Convidei um amigo para ir assistir a peça Na Selva das Cidades que está em cartaz no CCBB. Tentei não ler nada antes, porque queria ir de mente aberta (e consegui). Cheguei um pouco mais cedo porque queria curtir o clima cultural do local e retirar meus ingressos.

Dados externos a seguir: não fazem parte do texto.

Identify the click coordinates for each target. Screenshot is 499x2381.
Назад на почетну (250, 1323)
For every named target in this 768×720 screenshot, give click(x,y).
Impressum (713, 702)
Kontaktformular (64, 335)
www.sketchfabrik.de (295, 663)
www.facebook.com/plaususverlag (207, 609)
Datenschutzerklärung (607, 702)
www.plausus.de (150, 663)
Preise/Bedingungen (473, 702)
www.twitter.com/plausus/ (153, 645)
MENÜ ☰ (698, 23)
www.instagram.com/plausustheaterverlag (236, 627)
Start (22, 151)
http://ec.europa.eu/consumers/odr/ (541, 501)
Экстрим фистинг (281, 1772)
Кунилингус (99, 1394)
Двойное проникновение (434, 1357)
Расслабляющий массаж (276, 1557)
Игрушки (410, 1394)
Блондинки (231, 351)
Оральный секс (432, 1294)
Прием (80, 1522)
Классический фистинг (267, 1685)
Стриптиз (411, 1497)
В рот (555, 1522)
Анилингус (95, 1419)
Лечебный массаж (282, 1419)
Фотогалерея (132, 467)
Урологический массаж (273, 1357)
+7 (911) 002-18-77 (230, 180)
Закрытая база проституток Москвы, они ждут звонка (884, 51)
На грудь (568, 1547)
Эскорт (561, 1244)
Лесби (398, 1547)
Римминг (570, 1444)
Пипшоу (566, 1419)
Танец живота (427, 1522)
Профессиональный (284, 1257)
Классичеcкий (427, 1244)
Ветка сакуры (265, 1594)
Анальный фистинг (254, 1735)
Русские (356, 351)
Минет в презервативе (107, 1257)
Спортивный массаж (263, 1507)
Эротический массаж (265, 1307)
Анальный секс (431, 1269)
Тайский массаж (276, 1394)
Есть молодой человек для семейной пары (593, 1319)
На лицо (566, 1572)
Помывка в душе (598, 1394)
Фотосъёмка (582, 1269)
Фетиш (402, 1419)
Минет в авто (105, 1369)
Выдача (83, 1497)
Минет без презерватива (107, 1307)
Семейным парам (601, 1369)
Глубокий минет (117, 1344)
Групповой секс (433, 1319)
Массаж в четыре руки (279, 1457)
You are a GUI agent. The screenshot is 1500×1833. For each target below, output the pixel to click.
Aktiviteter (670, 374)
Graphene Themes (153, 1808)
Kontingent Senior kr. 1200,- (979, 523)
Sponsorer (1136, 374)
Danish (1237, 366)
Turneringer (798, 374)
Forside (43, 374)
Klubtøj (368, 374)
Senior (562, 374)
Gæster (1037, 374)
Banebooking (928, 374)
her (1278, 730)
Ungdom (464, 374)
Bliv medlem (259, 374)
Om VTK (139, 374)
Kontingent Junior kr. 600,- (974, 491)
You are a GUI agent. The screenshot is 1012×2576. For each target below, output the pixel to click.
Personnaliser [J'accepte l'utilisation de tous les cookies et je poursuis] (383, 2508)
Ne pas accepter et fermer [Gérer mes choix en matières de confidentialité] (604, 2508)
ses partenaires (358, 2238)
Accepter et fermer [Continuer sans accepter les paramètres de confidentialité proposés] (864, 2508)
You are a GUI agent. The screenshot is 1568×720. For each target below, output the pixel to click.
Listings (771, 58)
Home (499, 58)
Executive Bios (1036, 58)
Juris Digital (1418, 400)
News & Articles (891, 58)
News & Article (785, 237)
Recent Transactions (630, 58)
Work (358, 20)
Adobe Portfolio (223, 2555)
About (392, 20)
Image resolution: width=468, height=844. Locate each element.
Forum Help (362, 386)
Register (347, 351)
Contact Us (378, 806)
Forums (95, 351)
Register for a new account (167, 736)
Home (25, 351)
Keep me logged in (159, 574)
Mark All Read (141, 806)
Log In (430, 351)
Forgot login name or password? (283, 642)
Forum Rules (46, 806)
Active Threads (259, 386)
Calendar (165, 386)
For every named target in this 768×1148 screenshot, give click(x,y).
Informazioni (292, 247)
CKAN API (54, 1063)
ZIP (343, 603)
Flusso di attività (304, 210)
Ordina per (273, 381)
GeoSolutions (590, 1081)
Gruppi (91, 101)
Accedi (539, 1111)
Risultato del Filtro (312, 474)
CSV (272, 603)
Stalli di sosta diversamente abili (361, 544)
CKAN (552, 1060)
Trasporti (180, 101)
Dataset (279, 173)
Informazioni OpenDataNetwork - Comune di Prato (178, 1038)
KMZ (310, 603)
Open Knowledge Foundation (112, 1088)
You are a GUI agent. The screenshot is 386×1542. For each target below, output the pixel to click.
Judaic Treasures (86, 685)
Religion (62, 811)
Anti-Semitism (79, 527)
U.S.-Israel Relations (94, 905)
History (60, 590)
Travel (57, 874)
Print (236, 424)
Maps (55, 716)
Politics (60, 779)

Depois de uma espera de uns vinte minutos meu amigo chegou, colocamos o papo em dia e fomos para o teatro: assentos F11 e F12.

Ao entrar nos deparamos com um palco escancarado que deixa a mostra objetos de cenas nas duas extremidades, um painel ao fundo com alguns desenhos sujos e borrados e alguns fios que cortam a cena de um lado a outro.

É dado o terceiro sinal e inicia nossa viagem pela Chicago de 1912 e a guerra fria entre o jovem Garga e o astuto malaio Shilink (esplendorosamente interpretado por Daniel Dantas) e as implicações que o desejo de ter dinheiro pode trazer a uma família. Garga não admite vender sua opinião a Shilink e inicia um jogo de gato e rato com este: o malaio se sente ofendido e troca de papel com o mancebo obrigando-o a cuidar dos seus negócios. Porém o que era para ser uma simples brincadeira acaba se tornando uma luta de classes onde o dinheiro vai destruindo os ideais de Garga e reafirmando as teorias de Shilink.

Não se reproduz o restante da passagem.